Avvocato Ricciardi: cosa dice la Cassazione sugli immobili ecclesiastici

Secondo la Suprema Corte di Cassazione, la nota esenzione IMU di cui usufruiscono gli immobili ecclesiastici non causa alcuna alterazione del mercato, poiché riguarda altri settori e servizi che sono svolti senza finalità imprenditoriali.
La motivazione è spiegata efficacemente dall’Avvocato Nicola Ricciardi, il quale ha trattato l’argomento estesamente su Finanza Territoriale.

La sentenza n.25508/2015 del 18 dicembre 2015 è il risultato della disamina di 3 avvisi di accertamento, notificati per altrettante annualità d’imposta, relativi a un immobile di proprietà di un Ente di culto con sede nello Stato della Città del Vaticano.

esenzione Imu immobili ecclesiastici

Questo immobile è concesso in comodato d’uso a una Onlus, perciò, secondo i ricorrenti, l’esenzione è giustificata ai sensi dell’art. 7, comma 1, lett. i) del DLgs. n. 504 del 1992.

Perché gli immobili ecclesiastici non pagano l’IMU?

La Commissione tributaria provinciale adita non condivideva questa interpretazione, presupponendo che l’Ente non utilizzasse direttamente l’immobile.
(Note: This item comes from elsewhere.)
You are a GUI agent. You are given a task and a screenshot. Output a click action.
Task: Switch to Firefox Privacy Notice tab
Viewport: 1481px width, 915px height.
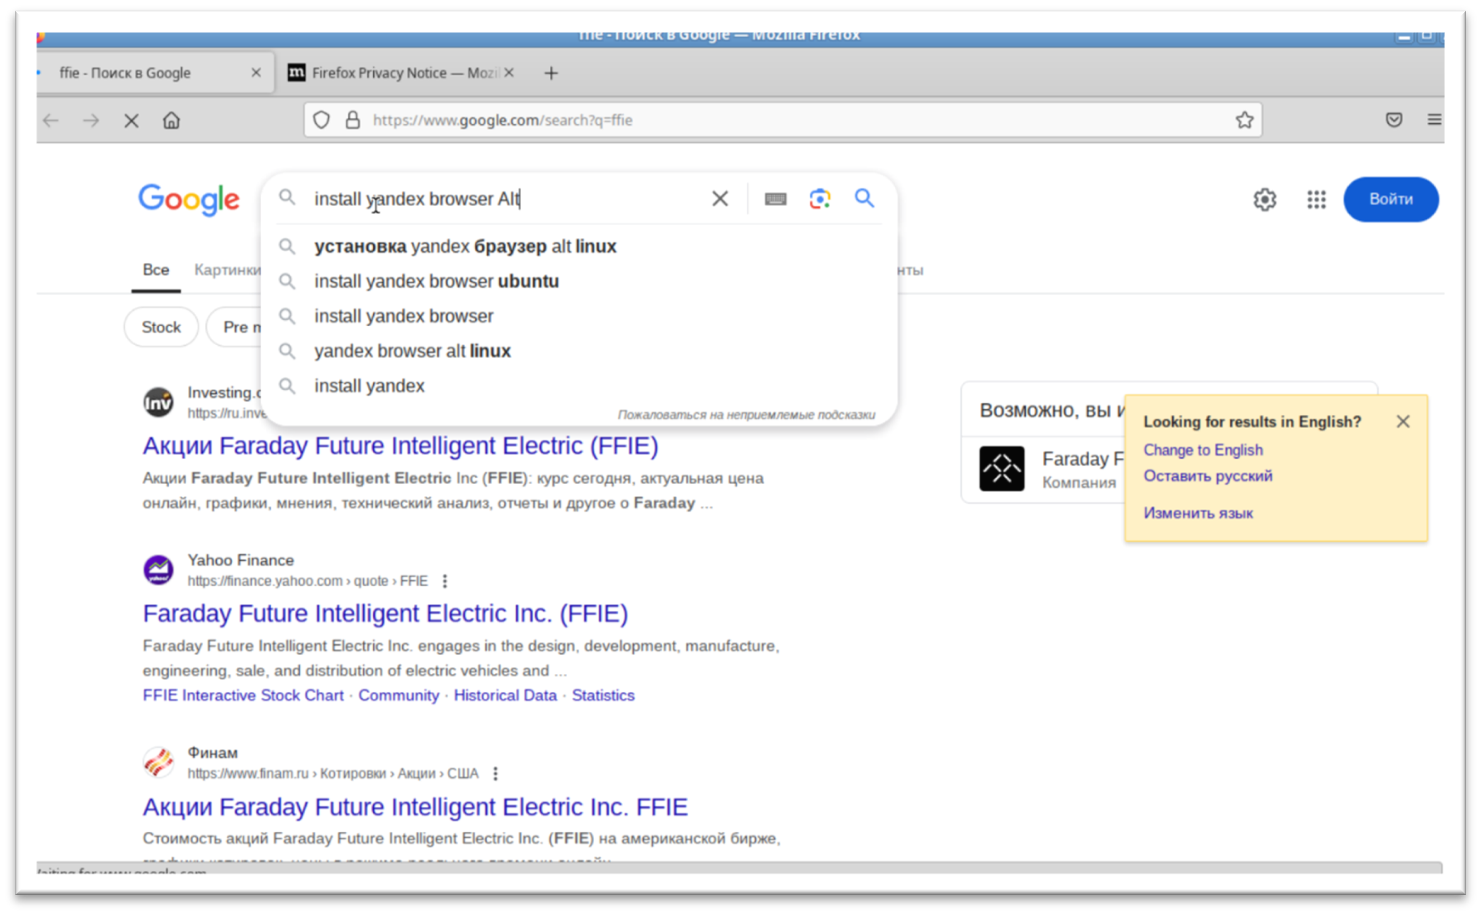click(400, 73)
I Giudici Regionali hanno confermato questo ragionamento respingendo l’appello e di conseguenza la questione è giunta innanzi ai giudici di legittimità.

In Cassazione, i ricorrenti hanno contestato come, a loro avviso, non fosse rilevante il fatto che l’immobile fosse utilizzato dal comodatario e non dal concedente, perché il comodatario utilizzava il bene in attuazione dei compiti istituzionali dell’ente concedente, al quale era legato da un vincolo di strumentalità.

La Cassazione ha accolto il ricorso ribaltando entrambe le decisioni e sostenendo che “l’utilizzazione diretta del bene da parte dell’ente possessore”, è condizione necessaria per l’esenzione ma solo nelle ipotesi di “locazione” del bene ad altro ente o di “concessione di beni demaniali”.

Dunque nel caso in oggetto sia l’Ente di culto sia quello utilizzatore sono enti non commerciali e l’immobile è concesso in comodato gratuito.
Inoltre le attività svolte sono state giudicate meritevoli e sono tra le finalità istituzionali dei due enti e sussiste un rapporto di stretta strumentalità nello svolgimento dei suddetti compiti.

In conclusione, i Giudici di Piazza Cavour non hanno ravvisato quell’effetto distorsivo che impone l’utilizzo diretto da parte dell’ente possessore, una tesi che ha un autorevole precedente nella risoluzione n.4/DF del 4 marzo 2013, nella quale si afferma che l’esenzione IMU ci debba essere se l’immobile è concesso in comodato ad altro ente non commerciale, appartenente alla stessa struttura dell’ente concedente, per lo svolgimento di un’attività meritevole prevista dalla norma agevolativa.